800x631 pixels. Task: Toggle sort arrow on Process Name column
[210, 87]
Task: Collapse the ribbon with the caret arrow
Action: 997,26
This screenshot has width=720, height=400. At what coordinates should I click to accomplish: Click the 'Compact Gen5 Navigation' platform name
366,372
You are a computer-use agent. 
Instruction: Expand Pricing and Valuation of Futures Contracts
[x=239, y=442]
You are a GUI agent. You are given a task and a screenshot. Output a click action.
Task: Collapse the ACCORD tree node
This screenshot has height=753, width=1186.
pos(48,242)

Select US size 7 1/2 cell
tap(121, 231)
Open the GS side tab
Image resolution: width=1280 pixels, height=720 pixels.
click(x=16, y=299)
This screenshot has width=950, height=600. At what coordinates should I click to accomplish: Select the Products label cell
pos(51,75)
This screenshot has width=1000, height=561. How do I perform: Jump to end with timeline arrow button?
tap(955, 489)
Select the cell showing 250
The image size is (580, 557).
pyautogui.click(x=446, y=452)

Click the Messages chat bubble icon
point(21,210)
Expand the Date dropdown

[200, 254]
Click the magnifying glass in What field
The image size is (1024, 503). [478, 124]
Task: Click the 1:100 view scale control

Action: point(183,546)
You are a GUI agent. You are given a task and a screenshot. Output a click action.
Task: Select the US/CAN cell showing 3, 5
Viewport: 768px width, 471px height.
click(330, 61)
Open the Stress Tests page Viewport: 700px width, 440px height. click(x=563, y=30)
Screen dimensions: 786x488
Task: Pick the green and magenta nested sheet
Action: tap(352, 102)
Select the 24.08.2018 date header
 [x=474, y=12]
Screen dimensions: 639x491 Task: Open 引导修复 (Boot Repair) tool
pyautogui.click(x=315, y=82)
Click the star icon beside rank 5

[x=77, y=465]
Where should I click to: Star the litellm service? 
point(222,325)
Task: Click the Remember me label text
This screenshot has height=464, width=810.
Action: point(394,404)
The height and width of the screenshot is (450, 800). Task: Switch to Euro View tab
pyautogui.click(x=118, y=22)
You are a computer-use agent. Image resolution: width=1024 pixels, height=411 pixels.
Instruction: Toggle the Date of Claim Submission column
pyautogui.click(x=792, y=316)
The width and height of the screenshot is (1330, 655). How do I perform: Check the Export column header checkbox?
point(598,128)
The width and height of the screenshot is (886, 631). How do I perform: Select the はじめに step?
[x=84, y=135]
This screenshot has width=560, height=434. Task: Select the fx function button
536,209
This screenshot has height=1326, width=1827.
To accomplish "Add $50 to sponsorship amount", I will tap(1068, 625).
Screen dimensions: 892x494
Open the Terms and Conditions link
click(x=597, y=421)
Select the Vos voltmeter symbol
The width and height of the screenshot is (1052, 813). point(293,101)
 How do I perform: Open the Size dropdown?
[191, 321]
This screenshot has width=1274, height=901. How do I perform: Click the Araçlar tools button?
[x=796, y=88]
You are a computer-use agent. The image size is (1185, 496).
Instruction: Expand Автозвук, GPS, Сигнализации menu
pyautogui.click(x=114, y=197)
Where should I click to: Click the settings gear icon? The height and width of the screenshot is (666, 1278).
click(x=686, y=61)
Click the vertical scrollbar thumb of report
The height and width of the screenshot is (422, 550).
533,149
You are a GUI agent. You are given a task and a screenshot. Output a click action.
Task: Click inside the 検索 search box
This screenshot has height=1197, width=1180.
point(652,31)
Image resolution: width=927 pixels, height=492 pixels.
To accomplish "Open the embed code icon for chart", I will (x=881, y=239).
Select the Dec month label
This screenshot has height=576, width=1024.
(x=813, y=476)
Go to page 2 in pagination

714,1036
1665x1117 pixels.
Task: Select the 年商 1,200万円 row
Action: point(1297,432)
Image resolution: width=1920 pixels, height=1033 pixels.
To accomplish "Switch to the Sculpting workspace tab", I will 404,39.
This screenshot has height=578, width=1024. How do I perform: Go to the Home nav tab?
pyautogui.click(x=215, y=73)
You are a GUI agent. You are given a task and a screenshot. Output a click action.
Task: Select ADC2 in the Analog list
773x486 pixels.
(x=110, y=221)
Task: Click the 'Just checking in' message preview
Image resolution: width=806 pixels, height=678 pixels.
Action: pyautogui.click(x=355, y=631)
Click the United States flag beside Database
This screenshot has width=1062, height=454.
+++
_What to do:_ The reply should restate the records above in full, character for character.

_Written solution:_
800x631 pixels. Task: Toggle sort arrow on Process Name column
[210, 87]
Task: Collapse the ribbon with the caret arrow
Action: 997,26
This screenshot has width=720, height=400. At what coordinates should I click to accomplish: Click the 'Compact Gen5 Navigation' platform name
366,372
You are a computer-use agent. 
Instruction: Expand Pricing and Valuation of Futures Contracts
[x=239, y=442]
You are a GUI agent. You are given a task and a screenshot. Output a click action.
Task: Collapse the ACCORD tree node
This screenshot has height=753, width=1186.
pos(48,242)

Select US size 7 1/2 cell
tap(121, 231)
Open the GS side tab
Image resolution: width=1280 pixels, height=720 pixels.
click(x=16, y=299)
This screenshot has width=950, height=600. At what coordinates should I click to accomplish: Select the Products label cell
pos(51,75)
This screenshot has width=1000, height=561. How do I perform: Jump to end with timeline arrow button?
tap(955, 489)
Select the cell showing 250
The image size is (580, 557).
pyautogui.click(x=446, y=452)

Click the Messages chat bubble icon
point(21,210)
Expand the Date dropdown

[200, 254]
Click the magnifying glass in What field
The image size is (1024, 503). [478, 124]
Task: Click the 1:100 view scale control

Action: point(183,546)
You are a GUI agent. You are given a task and a screenshot. Output a click action.
Task: Select the US/CAN cell showing 3, 5
Viewport: 768px width, 471px height.
click(330, 61)
Open the Stress Tests page Viewport: 700px width, 440px height. click(x=563, y=30)
Screen dimensions: 786x488
Task: Pick the green and magenta nested sheet
Action: tap(352, 102)
Select the 24.08.2018 date header
 [x=474, y=12]
Screen dimensions: 639x491 Task: Open 引导修复 (Boot Repair) tool
pyautogui.click(x=315, y=82)
Click the star icon beside rank 5

[x=77, y=465]
Where should I click to: Star the litellm service? 
point(222,325)
Task: Click the Remember me label text
This screenshot has height=464, width=810.
Action: point(394,404)
The height and width of the screenshot is (450, 800). Task: Switch to Euro View tab
pyautogui.click(x=118, y=22)
You are a computer-use agent. Image resolution: width=1024 pixels, height=411 pixels.
Instruction: Toggle the Date of Claim Submission column
pyautogui.click(x=792, y=316)
The width and height of the screenshot is (1330, 655). How do I perform: Check the Export column header checkbox?
point(598,128)
The width and height of the screenshot is (886, 631). How do I perform: Select the はじめに step?
[x=84, y=135]
This screenshot has width=560, height=434. Task: Select the fx function button
536,209
This screenshot has height=1326, width=1827.
To accomplish "Add $50 to sponsorship amount", I will tap(1068, 625).
Screen dimensions: 892x494
Open the Terms and Conditions link
click(x=597, y=421)
Select the Vos voltmeter symbol
The width and height of the screenshot is (1052, 813). point(293,101)
 How do I perform: Open the Size dropdown?
[191, 321]
This screenshot has width=1274, height=901. How do I perform: Click the Araçlar tools button?
[x=796, y=88]
You are a computer-use agent. The image size is (1185, 496).
Instruction: Expand Автозвук, GPS, Сигнализации menu
pyautogui.click(x=114, y=197)
Where should I click to: Click the settings gear icon? The height and width of the screenshot is (666, 1278).
click(x=686, y=61)
Click the vertical scrollbar thumb of report
The height and width of the screenshot is (422, 550).
533,149
You are a GUI agent. You are given a task and a screenshot. Output a click action.
Task: Click inside the 検索 search box
This screenshot has height=1197, width=1180.
point(652,31)
Image resolution: width=927 pixels, height=492 pixels.
To accomplish "Open the embed code icon for chart", I will (x=881, y=239).
Select the Dec month label
This screenshot has height=576, width=1024.
(x=813, y=476)
Go to page 2 in pagination

714,1036
1665x1117 pixels.
Task: Select the 年商 1,200万円 row
Action: point(1297,432)
Image resolution: width=1920 pixels, height=1033 pixels.
To accomplish "Switch to the Sculpting workspace tab", I will 404,39.
This screenshot has height=578, width=1024. How do I perform: Go to the Home nav tab?
pyautogui.click(x=215, y=73)
You are a GUI agent. You are given a task and a screenshot. Output a click action.
Task: Select ADC2 in the Analog list
773x486 pixels.
(x=110, y=221)
Task: Click the 'Just checking in' message preview
Image resolution: width=806 pixels, height=678 pixels.
Action: pyautogui.click(x=355, y=631)
Click the United States flag beside Database
This screenshot has width=1062, height=454.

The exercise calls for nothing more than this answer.